Tuesday, April 27, 2010
It's Greek To Me!
So I thought we would take a brief break in our Structure blogs and back up for just a moment.
I've been getting a lot of feedback about well, confusing a lot of people.
The terminology I use is a tad... archetypal... #ok #fine #old
I like it though because it distilled down the elements of every great story so that we can move them around the storyboard like chess pieces.
The Opportunity cuts across all forms of literary fiction to the basest of shock horror. It doesn't matter the genre or the tone or the style of writing. These basic story 'pillars' of story structure must be built to last or your story will start to fall apart about the middle of Act 2.
But again, I am getting ahead of myself (I just get so excited talking story, I can't help myself #manytimesqualitiesinsomeonewhoneedsprofessionalhelp #ohwellIwillriskit)
Let's start at the beginning and get some terminology down:
The Opportunity is the job, the girl, the motorcycle, the little blue or red pill the Hero is offered. It will take him away from his old life and introduce him to his new life.
It is either everything he has hoped and dreamed of (which will turn out NOT to be true, well, at least at first) or his worst nightmare.
By the 1st 10% of the book or script this chance for the Hero to change his life MUST be introduced. Equally promptly our Hero says no thank you.
He can't bring himself to make the change. Because even though the Opportunity may look like the best thing that's ever happened to him, our Hero resists change... at all costs.
I'm also getting asked a lot about who in the heck this Magician is and whether or not I am talking about only fantasy.
Quite the opposite. I am talking about every story written. SOMEONE must have more knowledge than the Hero. Right? Otherwise where is the intrigue? The revelation in the end?
Sometimes this Magician is God and is found through prayer and meditation, no matter, your Hero is getting trained or mentored by somebody!
Now sometimes there isn't one, single person that fulfills this role. Normally if you can't find an obvious Magician to the story, the love interest or villain will fulfill this role. Why does this matter so greatly?

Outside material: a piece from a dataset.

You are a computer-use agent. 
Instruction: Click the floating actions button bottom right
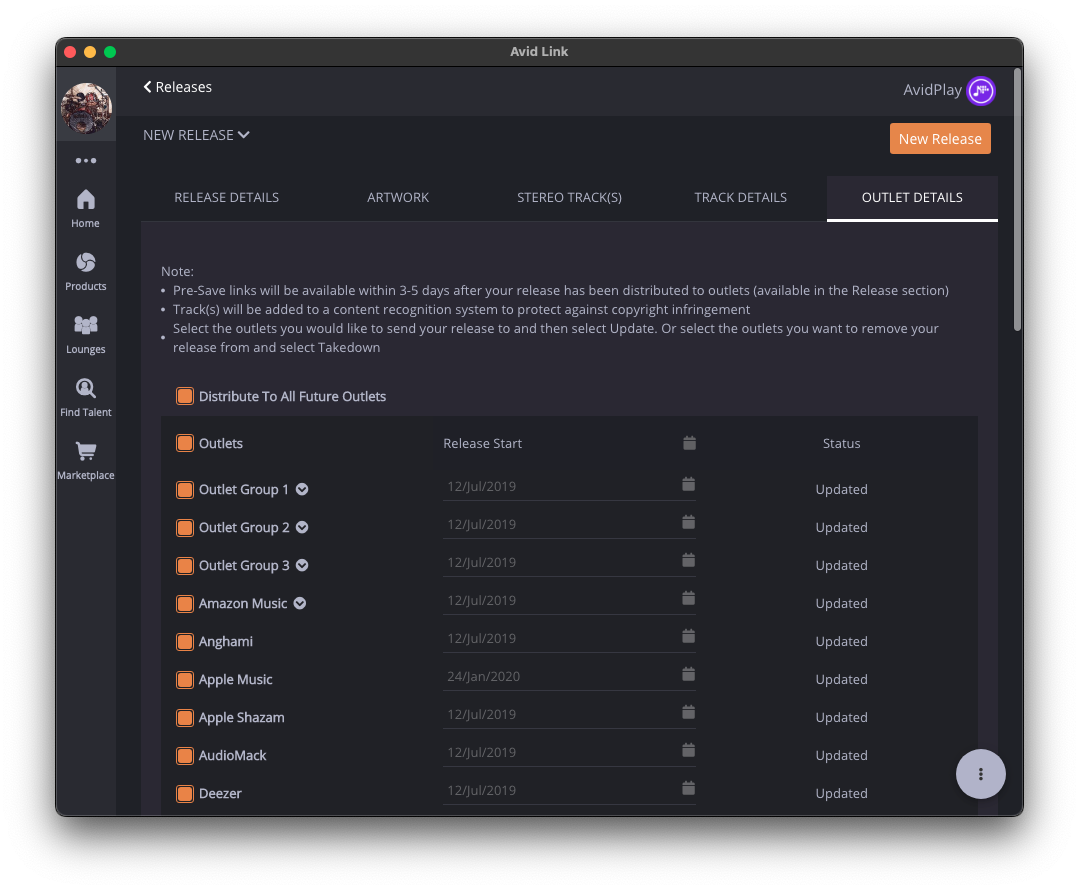coord(980,774)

Because we have to know when to WITHDRAW the Magician from the story. We must know when to cut the umbilical cord and force our Hero to go it alone.
Alright, for this blog I am going to refer to Star Wars and The Matrix... a lot. Not only because they are some of my favorites for structure, but also because just about everyone has either seen them or knows them fairly well.

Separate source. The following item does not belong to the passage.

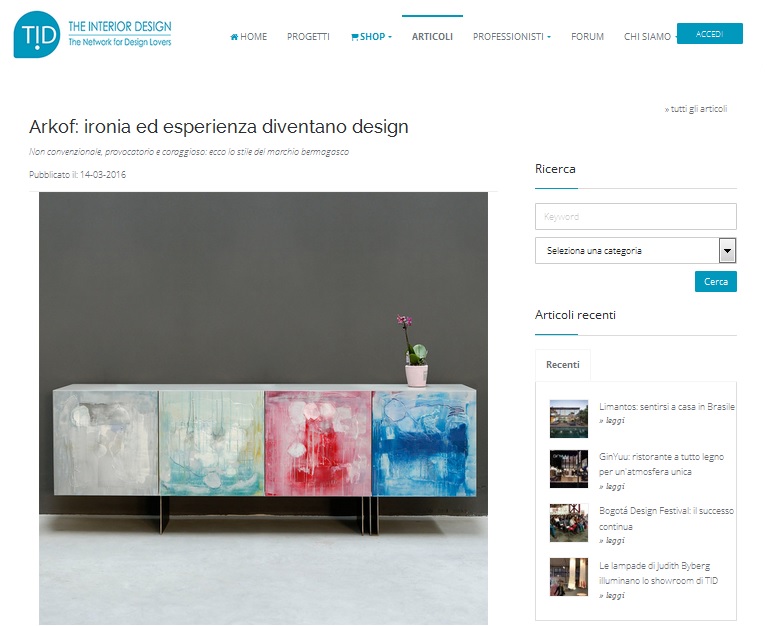This screenshot has height=626, width=778.
Task: Select the Recenti tab
Action: (563, 365)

I could go on and on about Catcher in the Rye (or a thousand other books both classic or current), but I doubt most people would nod their heads, going 'oh I totally remember that!' as they do the little red or blue pill offered to Neo.
Let's do Star Wars first:
Luke dreams of leaving farming behind.
Adventure stumbles into his life in the form of the droids He is intrigued and drawn to the Magician, Obi Wan. He is offered what he has always wanted: a free ride off this rock.
Hence, the Opportunity. Notice how early the Opportunity is introduced. Right off the bat. We don't know what exactly the droids mean, but clearly they mess with Luke's life the moment they come on scene.

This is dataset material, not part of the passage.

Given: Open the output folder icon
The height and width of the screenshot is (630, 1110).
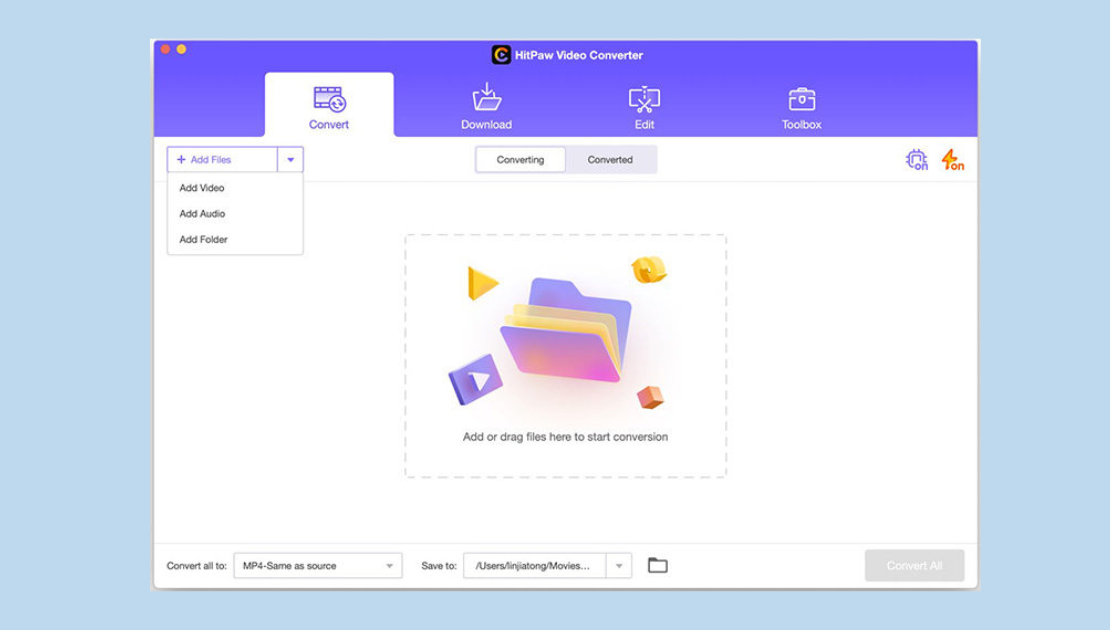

But once Luke is offered everything he swears he wants, what does he do? Does he jump at the chance? Does he rush home to pack his bags?
No. He is too scared. Too intimidated by this 'opportunity' that he refuses. His aunt and uncle need him. HE needs his old life. He is tethered to it.
So what does the universe do? Oopss... kills off his Aunt and Uncle. Now his is FORCED to take the opportunity.
Neo has a very similar arc. He is dissatisfied with his life and is offered a way out by Trinity, but he refuses. It isn't until his life is shattered by the Agents and he is FORCED to go to Morpheus (the Magician).
I could repeat this story over and over and over again. Each with its own twist and turns. Unique in form, but the same in structure.
Now the questions becomes: What is your Hero's Opportunity?
Can you state it in a single sentence? If you can't, you probably need to dig deeper. The clearer the Opportunity, the clearer his resistance to it and the more poignant his ultimate capitulation to it will be.
i.e. the better you can sell it :-)
Alright, I think I covered all the questions that have headed my way about the Opportunity, but feel free to leave more in the comments below.
Next blog will be more about the Magician so we have a clearer understanding of him for next week's 3 part series on Act 2 and its fundamental structure :-)
Now go apply this and write your 2 pages per day!!!!!!!!!!